Well, this is at least complimentary, but I doubt whether Mr. Bompas stopped to think what that statement would mean with all that it implies. I do not think he would, on reflection, give me credit for a genius so broad, for it would be equal to the production of the plays themselves.
Were I the possessor of an imagination so boundless, I would certainly not have spent it upon a production foredoomed to be unpopular, or have subjected myself to the strain upon nerves and eyesight of six years’ hard study of old books and their typographical peculiarities for a Baconian cloak to hide the brilliancy of that imagination. Yet if the material for the three hundred and ninety pages of my book were not found in Cipher in the old originals, then it must be the conception of my own brain.
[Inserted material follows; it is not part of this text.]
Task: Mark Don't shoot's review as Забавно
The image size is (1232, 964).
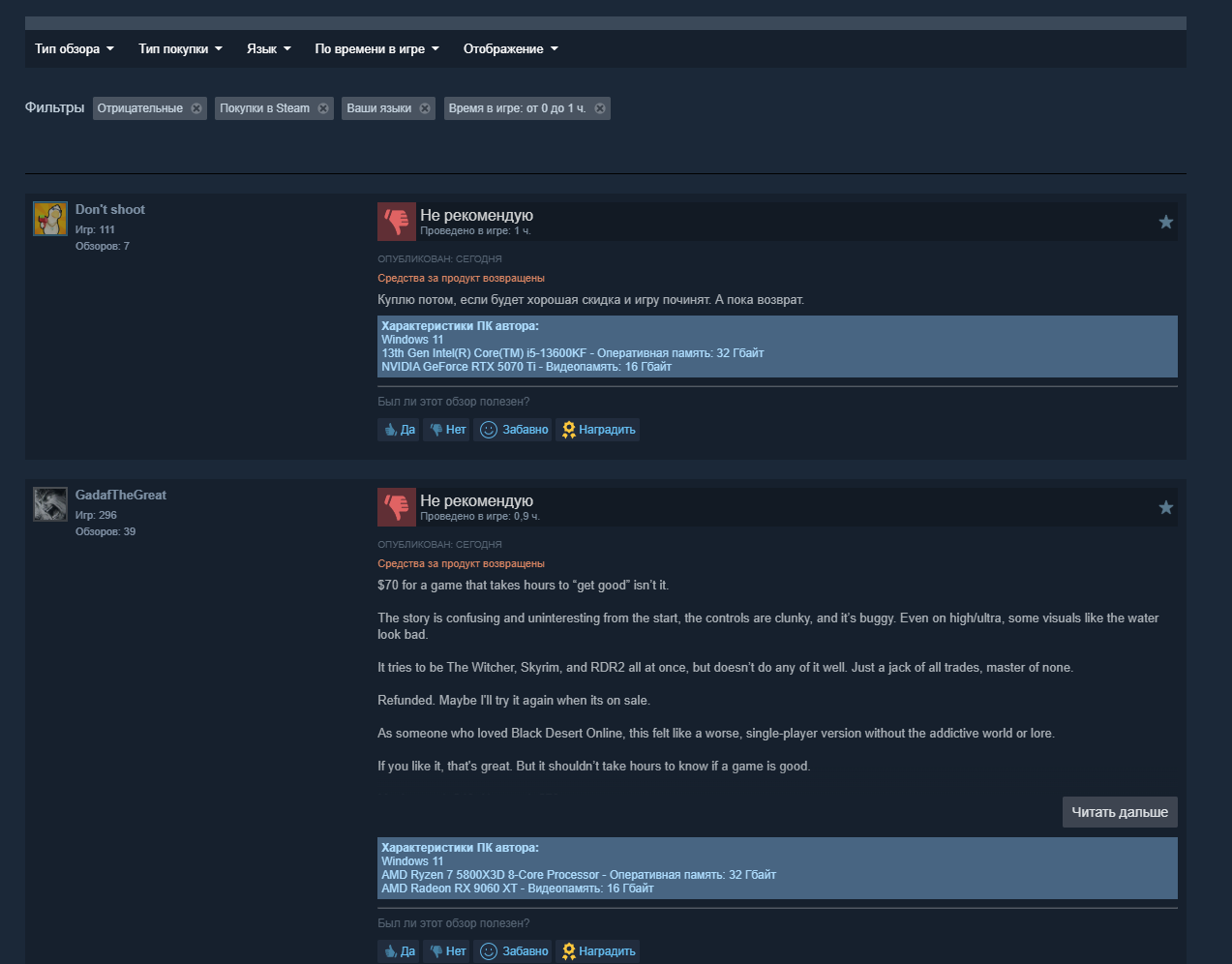Action: pos(513,430)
First, the plot of each story worked out; the account of Bacon’s discovery of his parentage; the variations from historic records; the death of Amy Robsart; the tragedy of Essex, and that of Mary, Queen of Scots, and other scraps of added history; the love of Bacon for Margaret, and all the rest. All this thought out, in diction, much of it, of the highest order, in the old English spelling and phraseology of the 16th century and fitted with such nice exactness to the Italic letters of the old books, “separated into groups of five”—letters that even the sceptics admit the capitals at least agree with the alleged system—the study of months in the British Museum; the explanations and demonstrations to numberless people—all to hide a genius so magnificent! In the language of Mr. Bompas, “Absurd!” And yet, I repeat, if not Cipher it must be my own production.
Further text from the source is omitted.